Die Kommunikation zwischen Redaktionen und Freien ist oft schwierig. Mark, wie seid ihr auf die Idee für fax gekommen?
Mark Heywinkel: Ich war selbst drei Jahre Freelancer und habe eine teils anstrengende Kommunikation mit Auftraggebern erlebt. Manchmal wusste ich nicht, ob Themenvorschläge angekommen sind, noch diskutiert werden oder ich sie anderen Redaktionen anbieten kann. Als Freelancer muss man oft nachhaken. Als ich bei ze.tt als Redakteur angefangen habe, habe ich mir auf die Fahne geschrieben, die Freienkommunikation zu verbessern. Durch persönliche Treffen, Guidelines für die Zusammenarbeit und eine transparente Kommunikation wollte ich dafür sorgen, dass unsere Freien gerne für ze.tt schreiben. Sebastian Horn, der damals ze.ttChefredakteur war, hatte irgendwann die Idee für ein eigenes Tool und hat sie bei der Google Digital News Initiative eingereicht. Nach seinem Weggang zu Zeit Online habe ich die Entwicklung übernommen.

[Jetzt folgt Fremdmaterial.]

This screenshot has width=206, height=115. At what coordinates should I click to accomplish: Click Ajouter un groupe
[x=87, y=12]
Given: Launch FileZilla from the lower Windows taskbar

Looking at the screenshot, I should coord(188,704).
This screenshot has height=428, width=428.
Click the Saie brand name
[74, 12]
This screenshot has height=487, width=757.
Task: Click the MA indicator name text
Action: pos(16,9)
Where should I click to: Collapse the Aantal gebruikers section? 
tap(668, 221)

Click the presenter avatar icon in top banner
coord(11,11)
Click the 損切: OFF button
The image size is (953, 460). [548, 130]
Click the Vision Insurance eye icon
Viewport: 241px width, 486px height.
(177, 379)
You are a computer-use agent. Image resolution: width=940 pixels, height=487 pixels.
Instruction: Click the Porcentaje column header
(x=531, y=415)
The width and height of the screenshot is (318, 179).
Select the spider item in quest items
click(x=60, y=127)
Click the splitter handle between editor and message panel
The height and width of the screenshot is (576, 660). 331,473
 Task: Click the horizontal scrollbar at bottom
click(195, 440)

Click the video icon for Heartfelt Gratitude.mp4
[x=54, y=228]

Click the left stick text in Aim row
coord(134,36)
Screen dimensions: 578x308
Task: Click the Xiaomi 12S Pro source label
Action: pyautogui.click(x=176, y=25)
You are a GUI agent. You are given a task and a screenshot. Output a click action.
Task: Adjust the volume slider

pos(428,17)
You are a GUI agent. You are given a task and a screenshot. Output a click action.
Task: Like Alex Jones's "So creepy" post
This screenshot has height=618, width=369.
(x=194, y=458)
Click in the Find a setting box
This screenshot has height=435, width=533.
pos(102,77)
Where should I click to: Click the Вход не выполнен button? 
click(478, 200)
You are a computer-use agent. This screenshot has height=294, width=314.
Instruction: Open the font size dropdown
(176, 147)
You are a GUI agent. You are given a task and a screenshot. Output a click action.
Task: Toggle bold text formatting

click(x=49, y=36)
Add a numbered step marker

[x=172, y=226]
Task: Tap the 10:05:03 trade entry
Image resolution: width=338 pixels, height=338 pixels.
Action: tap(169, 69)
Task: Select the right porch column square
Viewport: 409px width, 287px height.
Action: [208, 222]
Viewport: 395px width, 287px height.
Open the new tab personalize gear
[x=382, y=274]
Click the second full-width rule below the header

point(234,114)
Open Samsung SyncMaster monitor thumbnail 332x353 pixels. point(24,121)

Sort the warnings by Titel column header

Wie habt ihr vorher Freie organisiert?
Wie es in vielen Redaktionen üblich ist, haben wir die Kommunikation per Mail abgewickelt und Tabellen mit unseren Kontakten geführt. Die Mail-Kommunikation haben wir so weit optimiert, dass wir sie in einem zentralen Postfach gesammelt haben, um dafür zu sorgen, dass im Krankheitsfall immer jemand einen Blick auf die Vorschläge haben kann. Aber es ist schwierig, in einem Pool von 120 Leuten Daten, Fähigkeiten und Verfügbarkeiten abzufragen.

Und das ändert fax?
Ja. Jetzt sind alle Pitches und Kontaktdaten zentral an einem Ort auffindbar. In fax können freie Journalistinnen und Journalisten uns unmittelbar informieren, an welchem Ort sie sich befinden, was ihre Expertise ist und wie wir sie am besten erreichen können. Als nächstes Feature wünsche ich mir einen Status wie “verfügbar”, “auf Auftragssuche” oder “im Urlaub”. Damit wir den direkten Draht noch mehr stärken.

Wie seid ihr in der Entwicklung vorgegangen?
Wir haben zuerst Workshops gemacht, mit dem Team, der Agentur Palasthotel, aber auch mit Freien von außerhalb. Aus dem Konglomerat der Ideen ist fax entstanden. Wir wollten ein Tool nicht nur für uns, sondern für alle Redaktionen schaffen. Deshalb steht es auch unter der MIT-Lizenz für Open-Source-Software.

Was war die wichtigste Erkenntnis?
Nach dem Workshop haben viele Freie gesagt: Wir wollen nicht über ein unpersönliches Tool abgewickelt werden. Wir haben deshalb darauf Wert gelegt, fax freundlich und persönlich zu gestalten. Nicht nur Freelancer*innen können dort ein Profil anlegen, auch Redakteur*innen können sich persönlich mit einem eigenen Profil präsentieren. Mein Lieblingsfeature ist der Realtime-Chat zu einzelnen Themenvorschlägen. Das ist der direkte Draht in die Redaktion, viel unmittelbarer als eine E-Mail. Dazu sehen die Freien zu jeder Zeit den Status ihres Exposés oder Artikels. Diesen Einblick gab es vorher ja nicht. Viele Redaktionen sind ja immer noch Blackboxes, was ihre Workflows angeht.

Wie geht es weiter?
Erste Redaktionen haben sich schon gemeldet, weil sie fax interessant finden und es möglicherweise bei sich einsetzen wollen. Man kann das natürlich aber auch andersherum nutzen: Als Freienbüro könnte man es bei sich auf einem Server installieren und Redaktionen ein Ideenangebot zur Verfügung stellen. Und: Das System steht auf Github. Wir hoffen, dass sich Leute finden, die es weiterentwickeln.